Chapa internacional
Martín García viene de vivir una experiencia inolvidable en la convulsionada Venezuela. Las sensaciones de un futbolista que no solo se guía por los resultados, sino que también valora el aprendizaje personal y asume un desafío en cada decisión que toma.
El tipo aparece con el equipo de mate listo y trastoca los
planes. No será entonces una charla en un café sino que se armará un mano a
mano con unos amargos de por medio en el mismo diario. Su amplia sonrisa es la
de siempre, pero esta vez denota una satisfacción especial. Al "Chapa" García
el fútbol le regaló una experiencia más y su madurez le permitió abrazarla como
un aprendizaje.
Su carrera tiene ribetes cinematográficos, y él quería filmar una escena fuera del país. Por eso, cuando le llegó una oferta que muchos hubieran rechazado, prefirió estudiarla y terminó dando el sí.
Así fue que armó las valijas y se mudó a la incendiaria Venezuela. Terminó siendo no solo una vivencia rica desde lo personal sino que también fue un éxito deportivo ya que se dio el lujo de jugar Copa Sudamericana y entrar en la historia de Monagas, el club que le abrió las puertas.
Hoy, con 33 años, García siente que la vida y el fútbol le sonríen.

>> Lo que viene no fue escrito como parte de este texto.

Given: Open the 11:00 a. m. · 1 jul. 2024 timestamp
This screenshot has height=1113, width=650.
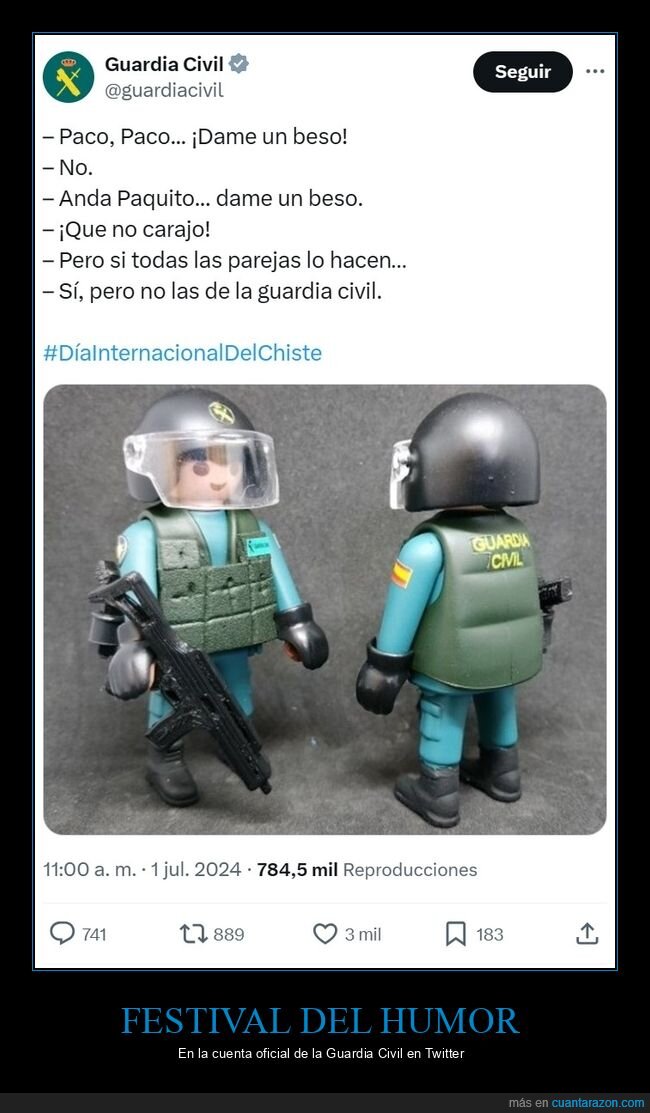Looking at the screenshot, I should [x=142, y=870].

Por eso cree que tiene cuerda para rato: "Le digo siempre a mi mujer que voy a jugar hasta los 40", bromea.
Martín García, ese que en el inicio de su carrera llegó a la
Primera de Central y le hizo un gol a River, ese que Sportivo "rescató" del
retiro para que venga a ascender, ese que en el medio encontró a Dios como guía
y compañero, hoy extiende su mano invitando un mate y se dispone a la charla,
aunque la chispa de sus ojos spoilea el final: todo salió bien.